Dies ist ein hervorragendes Beispiel für 'Verbrennerdenke', die sich aus einer lebenslangen Gewohnheit ergibt: ich warte, bis der Tank leer ist und dann mache ich ihn wieder ganz voll. Das ist auch vernünftig, weil ich so wenig Zeit an einer Tankstelle wie möglich verbringen möchte.
Was allerdings insofern für e-Autofahrer ein völlig falscher Ansatz ist, denn dadurch verlängert sich die Fahrzeit. Ich erklärte dem Mann also zunächst, dass er am besten sofort weiterfahren solle. Was ihn verblüffte, denn "der Akku ist doch noch gar nicht voll und dann muss ich bis nach Hause ja noch mal laden". Richtig, aber trotzdem irreführend. 😵
Ich erklärte ihm zunächst das Verhalten von e-Autos am Schnelllader. Die Ladekurve (die ich für sein Auto natürlich nicht kannte) und dass die Ladegeschwindigkeit mit dem Befüllungsgrad immer weiter sinkt. Davon hörte er zum ersten Mal und es stellte sich heraus, dass meine Ausführungen etwas sehr... theoretisch waren.

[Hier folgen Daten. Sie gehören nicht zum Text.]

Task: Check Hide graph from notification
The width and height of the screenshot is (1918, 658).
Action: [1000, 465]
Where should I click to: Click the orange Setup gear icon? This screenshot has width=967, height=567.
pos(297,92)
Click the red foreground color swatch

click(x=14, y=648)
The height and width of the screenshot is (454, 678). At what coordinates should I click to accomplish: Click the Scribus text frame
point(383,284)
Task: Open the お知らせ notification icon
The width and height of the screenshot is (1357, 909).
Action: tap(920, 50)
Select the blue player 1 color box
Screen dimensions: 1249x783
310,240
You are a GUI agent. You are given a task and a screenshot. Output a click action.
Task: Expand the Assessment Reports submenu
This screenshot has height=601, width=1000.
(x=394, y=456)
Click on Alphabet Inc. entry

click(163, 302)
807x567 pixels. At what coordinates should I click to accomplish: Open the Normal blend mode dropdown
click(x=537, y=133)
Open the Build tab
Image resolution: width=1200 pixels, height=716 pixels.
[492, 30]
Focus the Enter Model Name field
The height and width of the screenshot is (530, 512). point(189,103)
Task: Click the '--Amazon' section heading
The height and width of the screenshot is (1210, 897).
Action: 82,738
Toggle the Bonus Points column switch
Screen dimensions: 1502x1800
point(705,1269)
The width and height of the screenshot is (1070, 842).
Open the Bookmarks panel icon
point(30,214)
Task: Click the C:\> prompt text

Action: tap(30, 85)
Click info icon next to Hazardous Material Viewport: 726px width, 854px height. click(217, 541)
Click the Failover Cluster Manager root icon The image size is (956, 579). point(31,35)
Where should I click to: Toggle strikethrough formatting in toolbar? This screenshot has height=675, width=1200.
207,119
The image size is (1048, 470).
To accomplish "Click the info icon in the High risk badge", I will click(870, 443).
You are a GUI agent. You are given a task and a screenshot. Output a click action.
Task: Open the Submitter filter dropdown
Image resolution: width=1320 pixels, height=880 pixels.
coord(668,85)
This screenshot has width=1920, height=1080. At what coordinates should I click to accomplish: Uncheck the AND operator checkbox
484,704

Mich zwang das nun dazu, mir ein praxisnahes Beispiel auszudenken und kam auf... (Tusch) die Formel 1. Richtig gelesen, Verbrenner par Excellence, das Epizentrum des Verbrenneruniversums sozusagen. Eine Zeit lang -so Anfang der 90er- hatte ich mich mal dafür interessiert. Und ich erinnerte mich an das Drama mit Reifenwechseln. Ich sagte dem BMW-Fahrer also, dass bei so einem Rennen nicht automatisch das Team mit den wenigsten Reifenwechseln gewinnt. Sondern das mit den geschicktesten Reifenwechseln. Wobei 'geschickt' meint: an den richtigen Stellen und zur richtigen Zeit. Denn der Wechsel führt zwar zu einem Zeitverlust bei der Fahrt in die Box, aber dafür kann das Fahrzeug hinterher deutlich schneller fahren. Eine richtige Ladestrategie ist auf der Langstrecke für den e-Autofahrer genauso wichtig wie eine richtige Reifenstrategie für den Formel-1-Piloten. 💥
Nach diesem Beispiel fragte ich den Mann noch, ob er bis nach Hause käme (nein), zu Hause laden könne (ja) und das Fahrzeug nach seiner Rückkehr noch einmal für eine längere Strecke bräuchte (nein). Dann sagte ich ihm, er solle mit 85% sofort weiterfahren und dann noch einmal laden. Dort aber eben nur soviel, dass es bis nach Hause reicht. Bis zur nächsten Nutzung wäre der Akku wieder voll - ohne extra Wartezeit. Diese Idee schien neu für den Mann zu sein, aber jetzt immerhin nachvollziehbar.
Dann stellte ich ihm noch die Handy-App ABRP (A better Route Planner, Android-PlayStore-Link) vor, denn die Navis der meisten Fahrzeuge konnten zu der Zeit nur sehr dürftige Planungen anbieten. Das ist heute schon besser geworden, aber ABRP ist nach meiner Meinung immer noch Klassenbester. Obwohl ich selbst nach über 3 Jahren Erfahrung und einer stark verbesserten Infrastruktur heute nur noch sehr selten plane.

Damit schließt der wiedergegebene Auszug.